THE REQUEST:
Print the lines below, starting with the line that contains "The height and" and ending with the line that contains "pyautogui.click(x=232, y=399)", including both. Leave the pictures out of your answer.
====== DATA FOR THE TASK ======
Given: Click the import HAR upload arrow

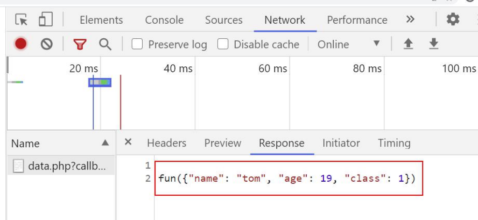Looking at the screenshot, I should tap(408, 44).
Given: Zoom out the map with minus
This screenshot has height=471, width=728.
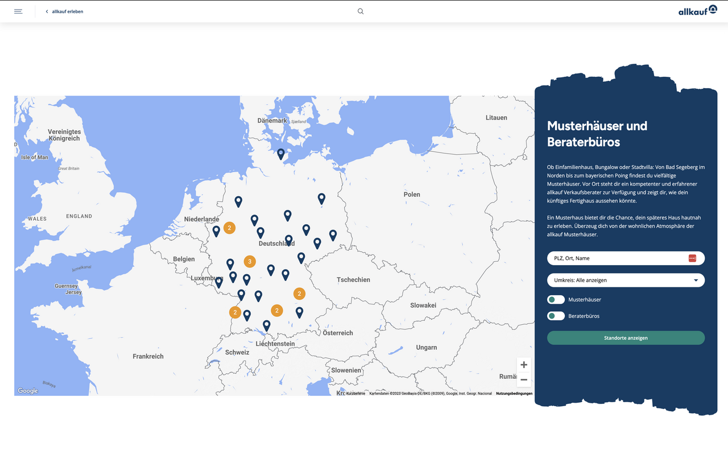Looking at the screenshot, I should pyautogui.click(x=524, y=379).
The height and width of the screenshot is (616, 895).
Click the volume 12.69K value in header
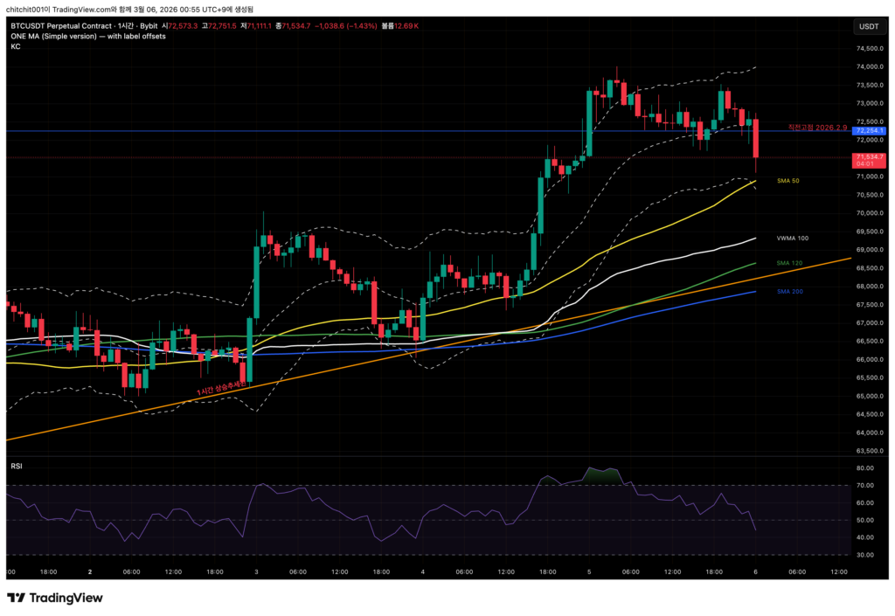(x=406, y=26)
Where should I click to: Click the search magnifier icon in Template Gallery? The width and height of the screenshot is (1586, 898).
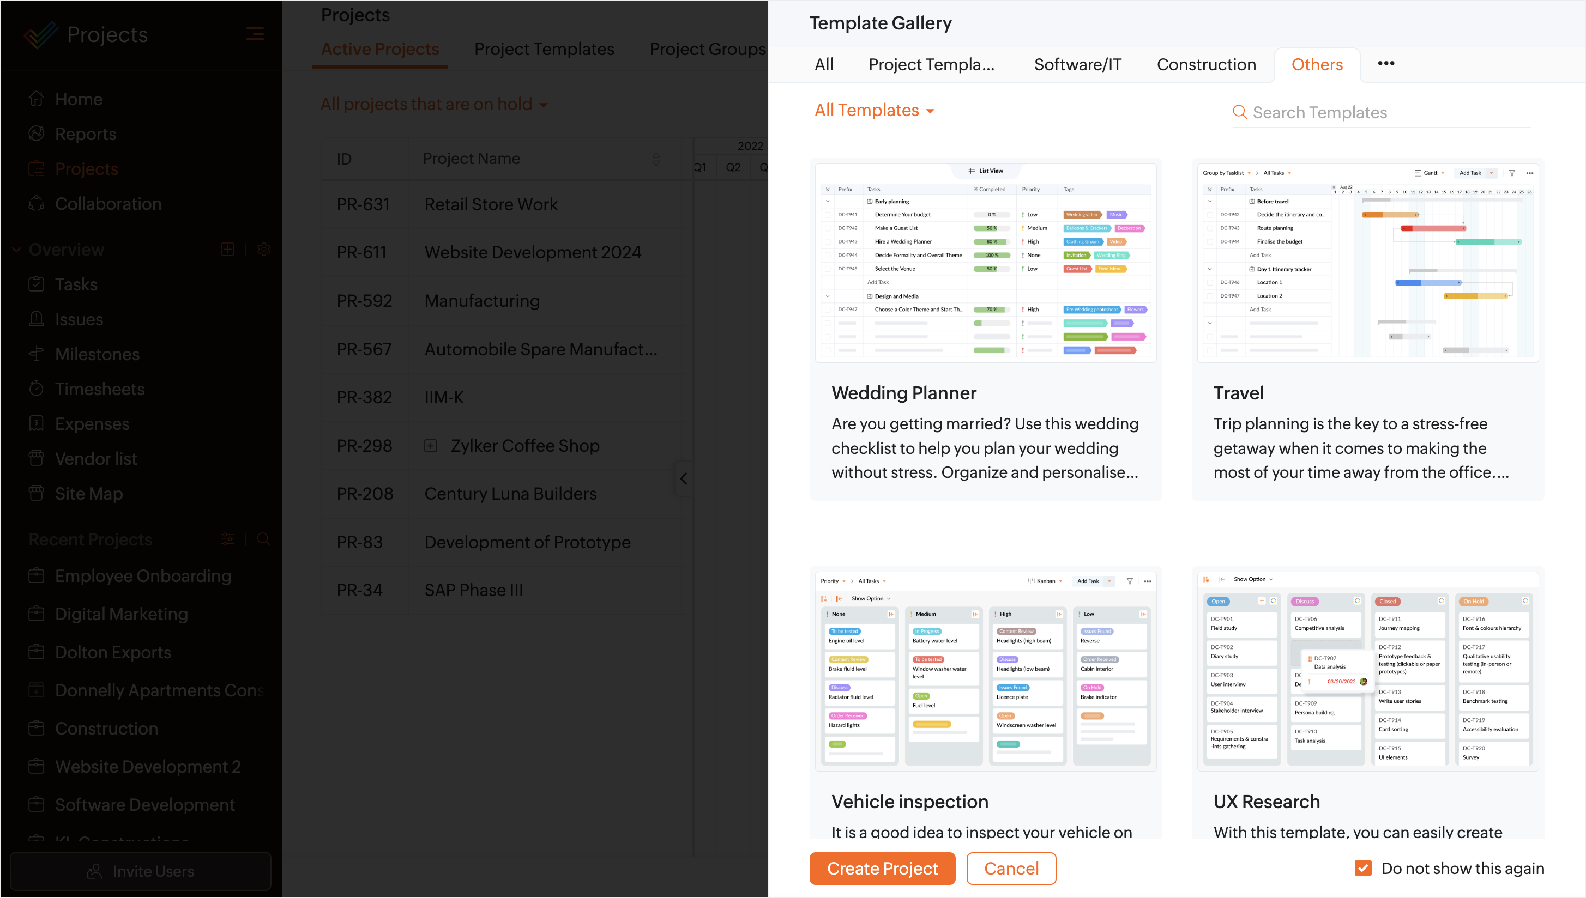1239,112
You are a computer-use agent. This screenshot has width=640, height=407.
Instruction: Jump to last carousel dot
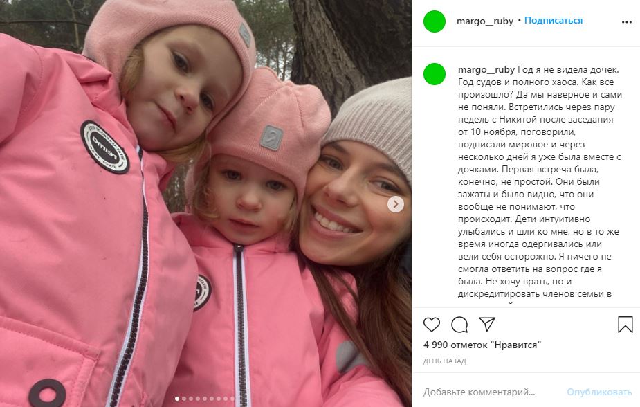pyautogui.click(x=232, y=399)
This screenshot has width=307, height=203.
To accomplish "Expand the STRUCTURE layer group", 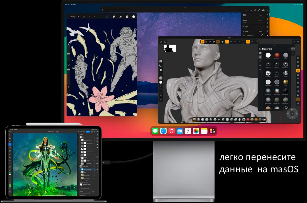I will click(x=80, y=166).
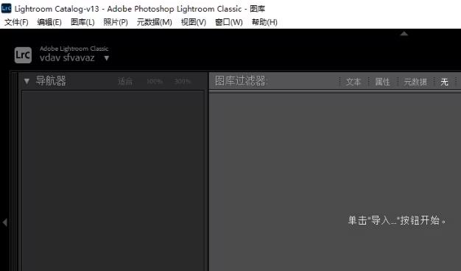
======
OUTPUT FOR THIS TASK:
The height and width of the screenshot is (616, 895).
Click the volume 12.69K value in header
(x=406, y=26)
Where should I click to: Click the search magnifier icon in Template Gallery? The width and height of the screenshot is (1586, 898).
1239,112
You are a computer-use agent. This screenshot has width=640, height=407.
Instruction: Jump to last carousel dot
pyautogui.click(x=232, y=399)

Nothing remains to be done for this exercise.